0

I am reading the column of data.csv file and trying to extract desired text before the last forward slash from strings in column using regular expression. My column data looks like:

class:

org/apache/flume/api/virtual/loeadBalancing.java
org/apache/flume/file/Channel/testing/test2.java
org/apache/flume/recoverable/memory/test1.java
org/apache/flume/source/scribe/LogEntry.java
org/apache/flume/source/jms/TestJMSMessageConsumer.java

My desired output is:

org/apache/flume/ap/virtual
org/apache/flume/file/Channel/testing
org/apache/flume/recoverable/memory
org/apache/flume/source/scribe
org/apache/flume/source/jms/TestJMSMessageConsumer

So, basically, I am trying to extract sub string from class colum that excludes the text and backlash appearing after it. My current code is:

dfkg<- gsub( "\\.[^/]*$", "", data$class) 
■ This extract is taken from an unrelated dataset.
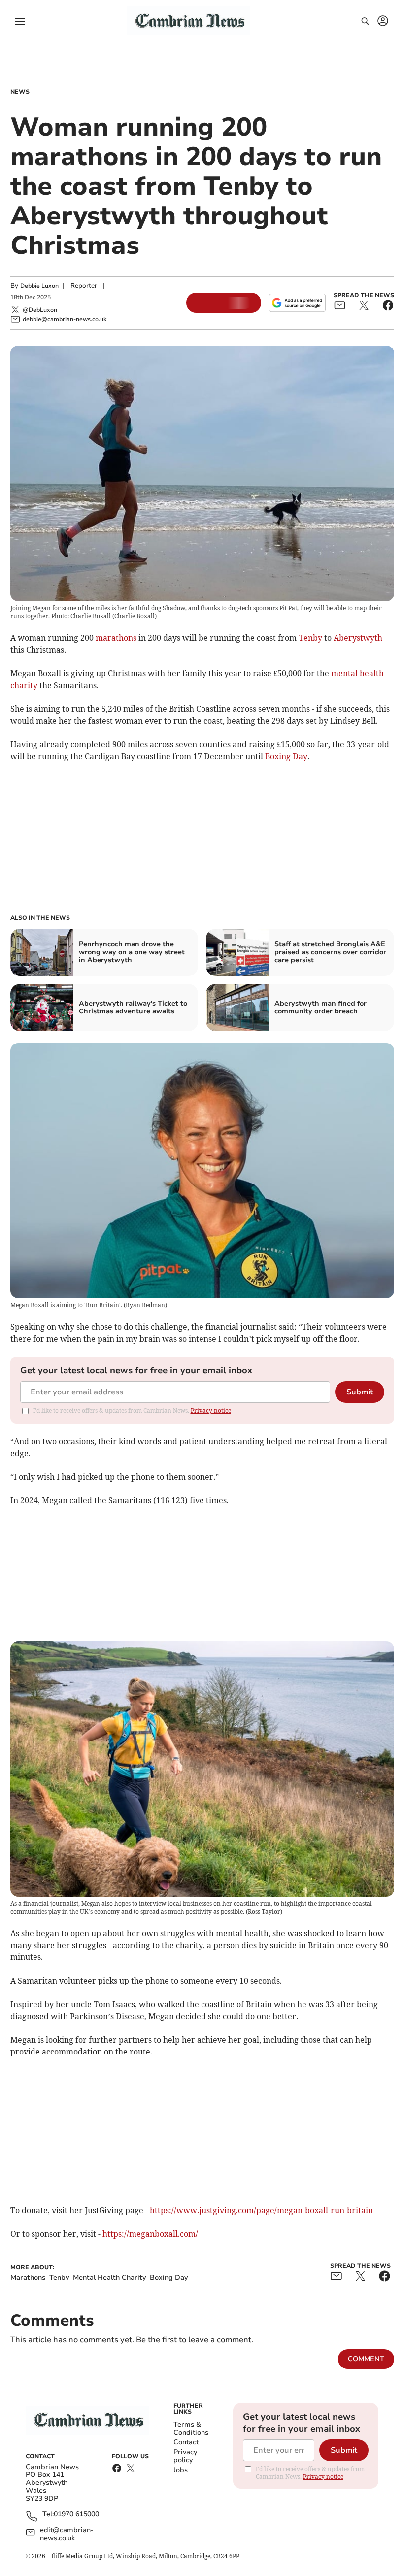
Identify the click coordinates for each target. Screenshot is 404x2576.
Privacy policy (185, 2456)
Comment (366, 2359)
Can some one correct my regular string to generate the desired output?

Analyzer
  • 79
  • 7

1 Answers1

1

We can match the / followed by one or more characters that are not a / ([^/]+) until the end of the string ($) and replace it with blank ("").

sub("/[^/]+$", "", data$class)
#[1] "org/apache/flume/api/virtual"          "org/apache/flume/file/Channel/testing" "org/apache/flume/recoverable/memory"  
#[4] "org/apache/flume/source/scribe"        "org/apache/flume/source/jms"      

In the OP's code

gsub( "\\.[^/]*$", "", data$class) 

it is matching a dot (\\.) followed by zero or more characters that are not a / ([^/]*) until the end of the string ($). So, basically it will first match the . at the .java followed by java which doesn't have any / and replace it with "".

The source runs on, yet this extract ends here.